* **Work to complete**: Your reply should hold only the lines from the one containing "Consulting (76, 1977)" to the final line of the listing below, restated word for word.

* **Data**:
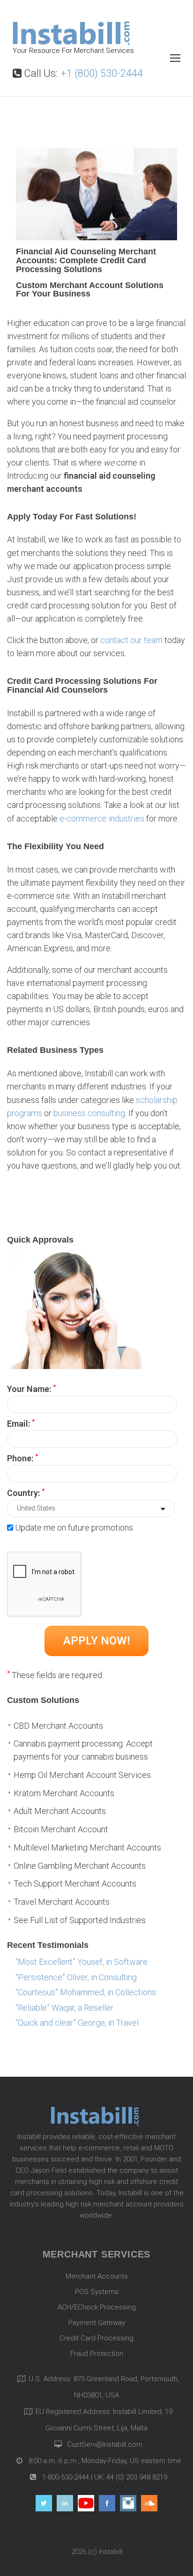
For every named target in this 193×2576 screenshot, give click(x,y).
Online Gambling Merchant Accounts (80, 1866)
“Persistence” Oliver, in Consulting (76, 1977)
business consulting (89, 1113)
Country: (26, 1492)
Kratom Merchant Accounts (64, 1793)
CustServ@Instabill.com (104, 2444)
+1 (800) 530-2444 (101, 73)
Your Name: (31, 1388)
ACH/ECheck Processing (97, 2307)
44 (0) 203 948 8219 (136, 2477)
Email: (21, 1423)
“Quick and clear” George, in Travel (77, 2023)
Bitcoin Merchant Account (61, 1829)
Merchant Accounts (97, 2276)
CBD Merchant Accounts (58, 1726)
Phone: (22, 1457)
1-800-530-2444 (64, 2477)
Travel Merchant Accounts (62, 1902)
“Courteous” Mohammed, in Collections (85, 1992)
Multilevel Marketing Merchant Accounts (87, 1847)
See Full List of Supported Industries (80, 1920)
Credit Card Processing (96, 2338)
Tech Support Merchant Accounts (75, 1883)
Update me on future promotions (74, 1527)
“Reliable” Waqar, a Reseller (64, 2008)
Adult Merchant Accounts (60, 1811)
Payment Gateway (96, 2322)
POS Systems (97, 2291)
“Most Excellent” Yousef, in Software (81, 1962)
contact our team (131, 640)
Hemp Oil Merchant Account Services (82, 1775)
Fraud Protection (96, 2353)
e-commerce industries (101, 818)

* **Response**:
“Persistence” Oliver, in Consulting (76, 1977)
business consulting (89, 1113)
Country: (26, 1492)
Kratom Merchant Accounts (64, 1793)
CustServ@Instabill.com (104, 2444)
+1 (800) 530-2444 (101, 73)
Your Name: (31, 1388)
ACH/ECheck Processing (97, 2307)
44 (0) 203 948 8219 (136, 2477)
Email: (21, 1423)
“Quick and clear” George, in Travel (77, 2023)
Bitcoin Merchant Account (61, 1829)
Merchant Accounts (97, 2276)
CBD Merchant Accounts (58, 1726)
Phone: (22, 1457)
1-800-530-2444 (64, 2477)
Travel Merchant Accounts (62, 1902)
“Courteous” Mohammed, in Collections (85, 1992)
Multilevel Marketing Merchant Accounts (87, 1847)
See Full List of Supported Industries (80, 1920)
Credit Card Processing (96, 2338)
Tech Support Merchant Accounts (75, 1883)
Update me on future promotions (74, 1527)
“Reliable” Waqar, a Reseller (64, 2008)
Adult Merchant Accounts (60, 1811)
Payment Gateway (96, 2322)
POS Systems (97, 2291)
“Most Excellent” Yousef, in Software (81, 1962)
contact our team (131, 640)
Hemp Oil Merchant Account Services (82, 1775)
Fraud Protection (96, 2353)
e-commerce industries (101, 818)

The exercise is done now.